Reproductive and Developmental Medicine (Jan 2017)
The GLI2 Missense Variant rs3738880 Significantly Increases the Risk of Neural Tube Defects in the Han Chinese Population
Abstract
Background: The sonic hedgehog (SHH) pathway is an important signaling pathway for neural tube closure. GLI family zinc finger 2 (GLI2) is the major activation mediator of the SHH pathway; however, no single-nucleotide polymorphisms (SNPs) in GLI2 have been reported to be associated with human neural tube defects (NTDs) to date. Here, we evaluated a mutation in GLI2 in the Han Chinese population. Methods: We used SNPscan to genotype rs3738880 in the GLI2 coding region.
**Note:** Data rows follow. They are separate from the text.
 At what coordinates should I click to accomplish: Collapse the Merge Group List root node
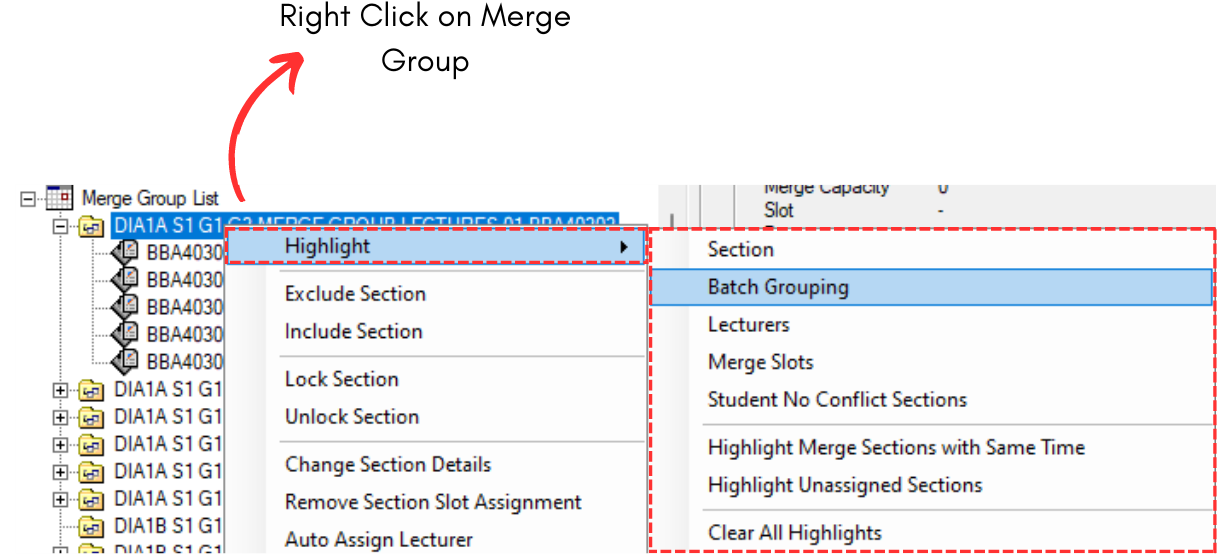pos(27,199)
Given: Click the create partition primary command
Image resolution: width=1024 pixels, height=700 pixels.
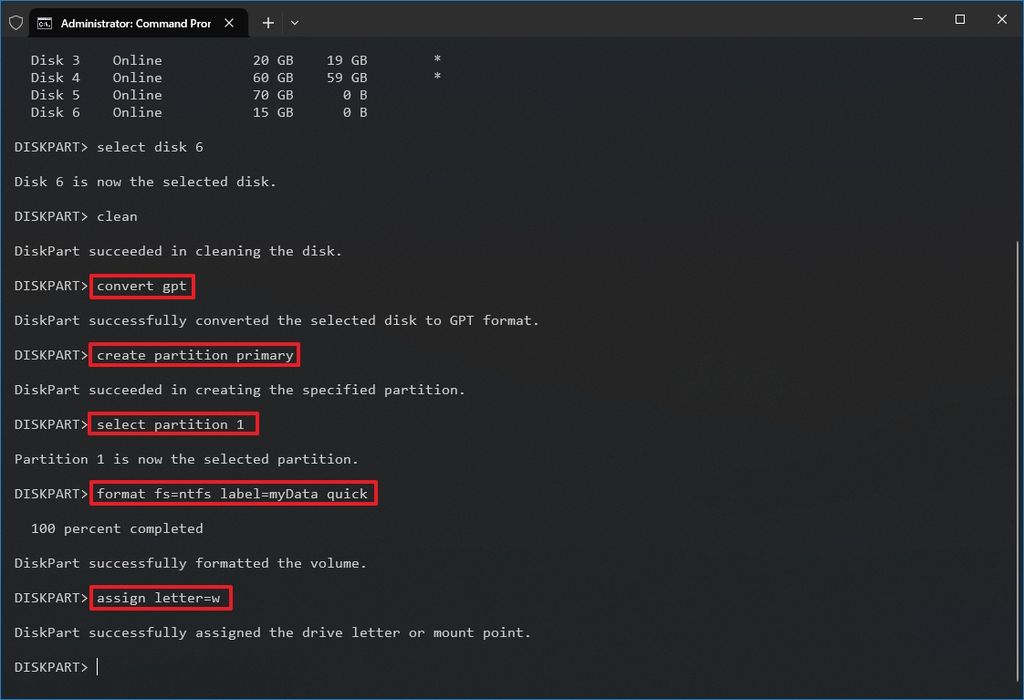Looking at the screenshot, I should (x=194, y=355).
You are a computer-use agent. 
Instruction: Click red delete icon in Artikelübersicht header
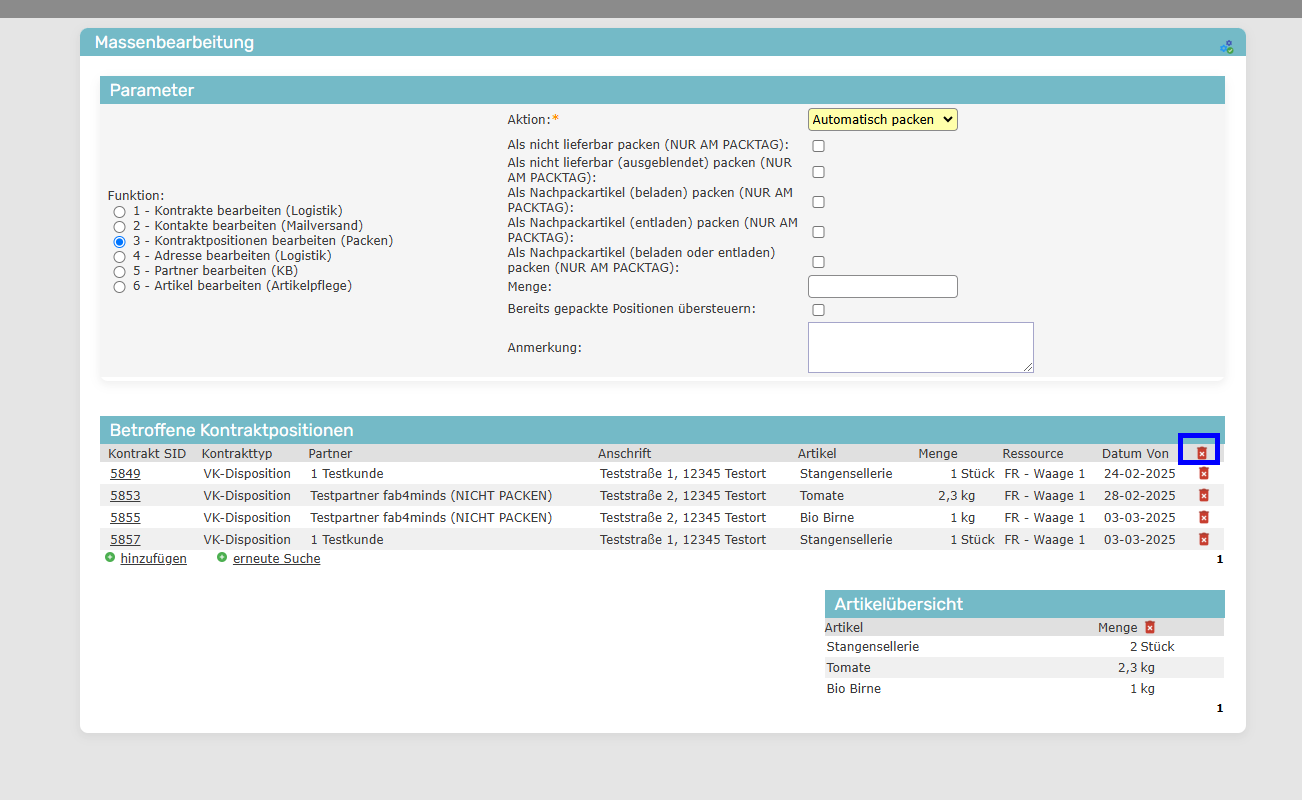click(1150, 627)
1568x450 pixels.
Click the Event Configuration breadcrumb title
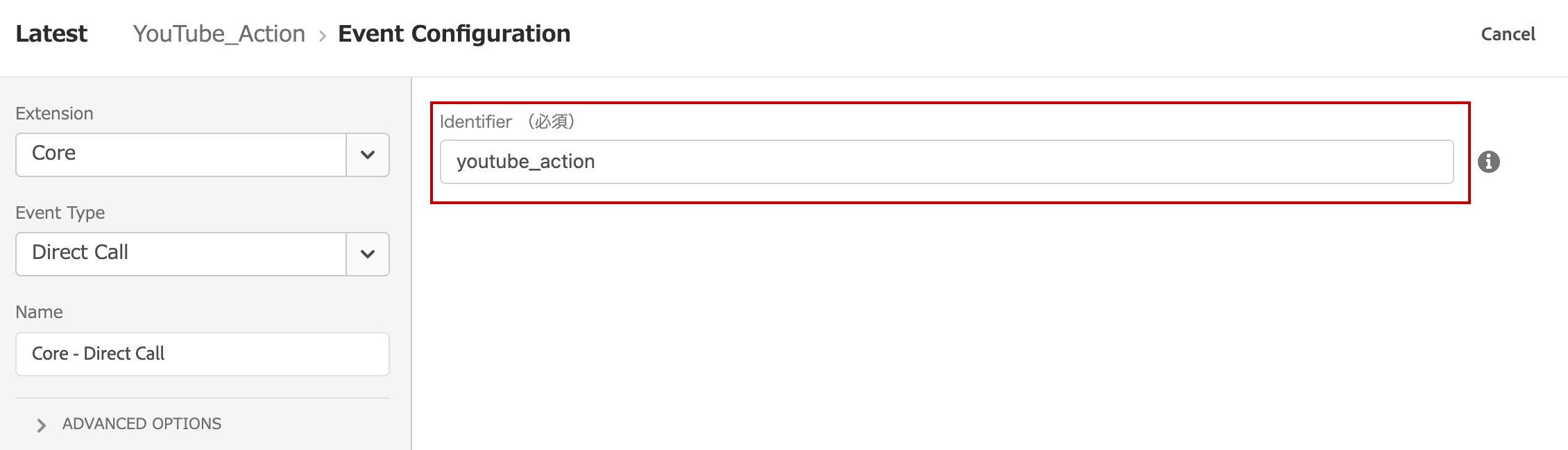[x=454, y=34]
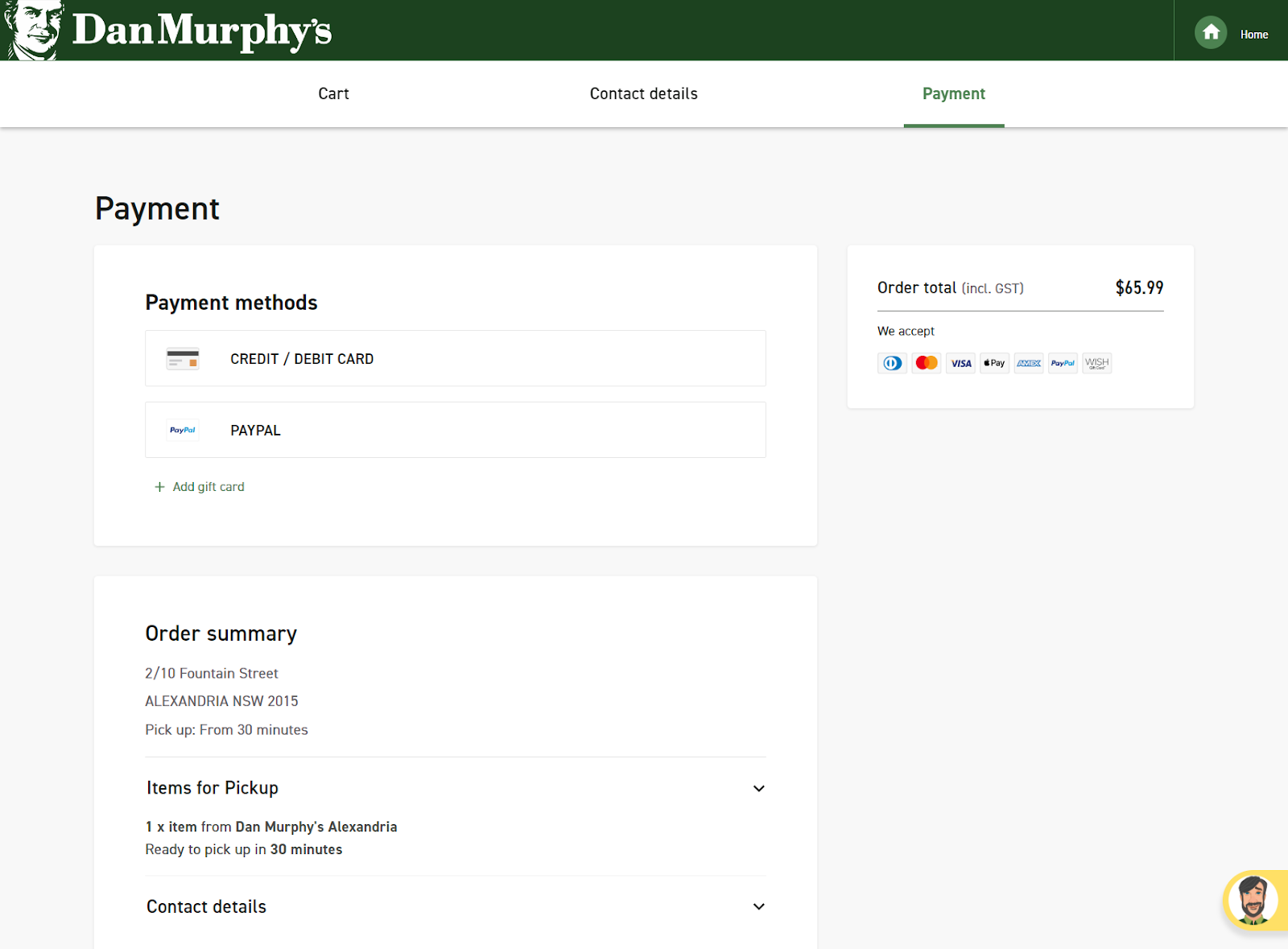Screen dimensions: 1288x949
Task: Click the credit card icon
Action: [183, 359]
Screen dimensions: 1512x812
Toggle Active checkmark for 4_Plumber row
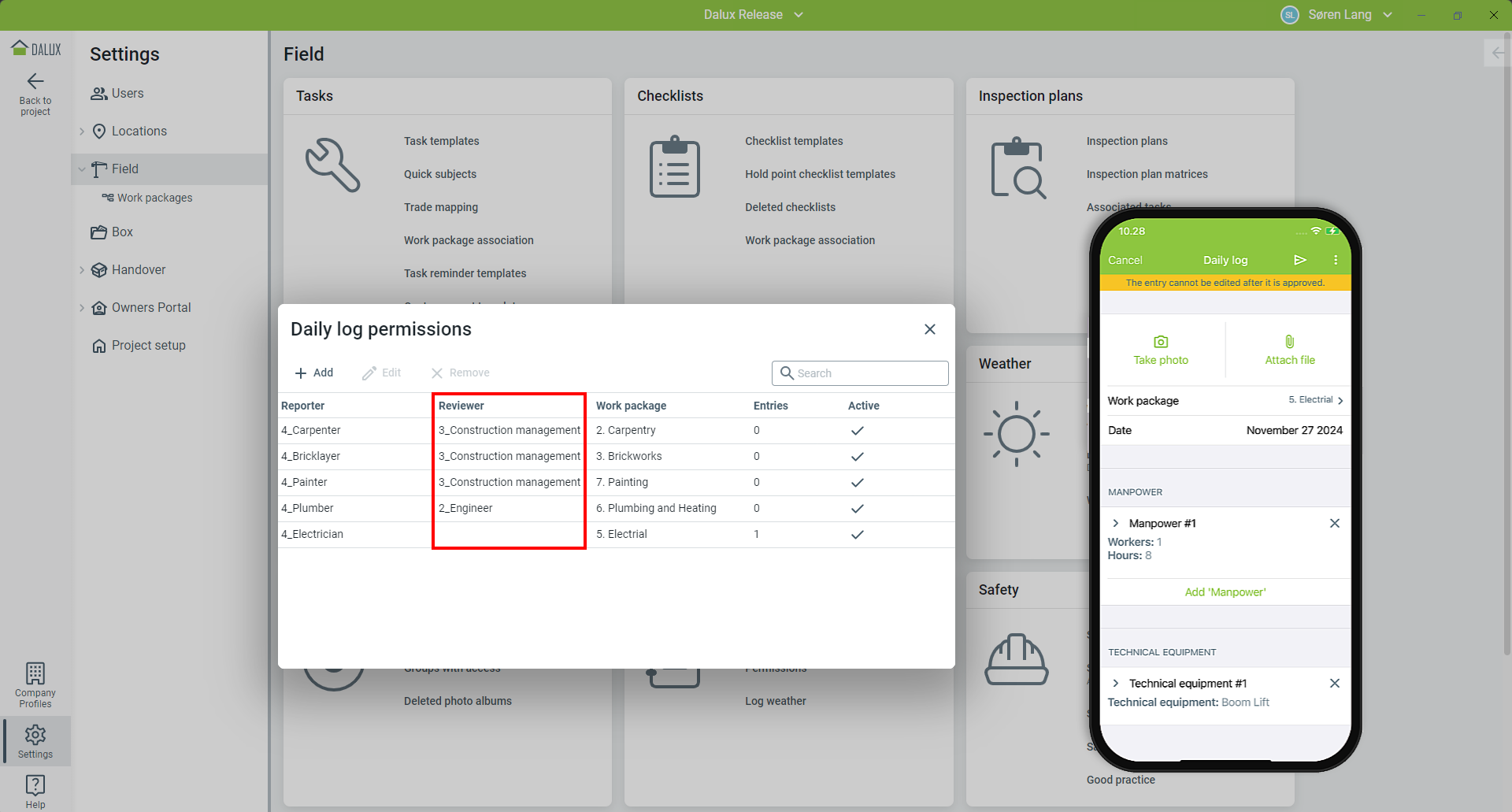tap(857, 509)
We then investigated the function of this gene by Western blotting and dual-luciferase assays. Results: In this study, we found that the GLI2 missense variant rs3738880 significantly increased the risk of NTDs in the Han Chinese population via association studies in a cohort of 254 patients and 277 controls from Shanxi Province (odds ratio [OR] = 1.89, 95% confidence interval [CI] = 1.28–2.80, P = 0.0012). Additional stratified analyses demonstrated that rs3738880 was significantly related to spina bifida (114 cases, OR = 2.01, 95% CI = 1.19–3.38, P = 0.0067). Functional analysis revealed that rs3738880 did not affect GLI2 protein stability and significantly increased SHH activity because of the introduction of a potential phosphorylation site in GLI2. Conclusion: rs3738880 was a risk factor for NTDs in the Han Chinese population.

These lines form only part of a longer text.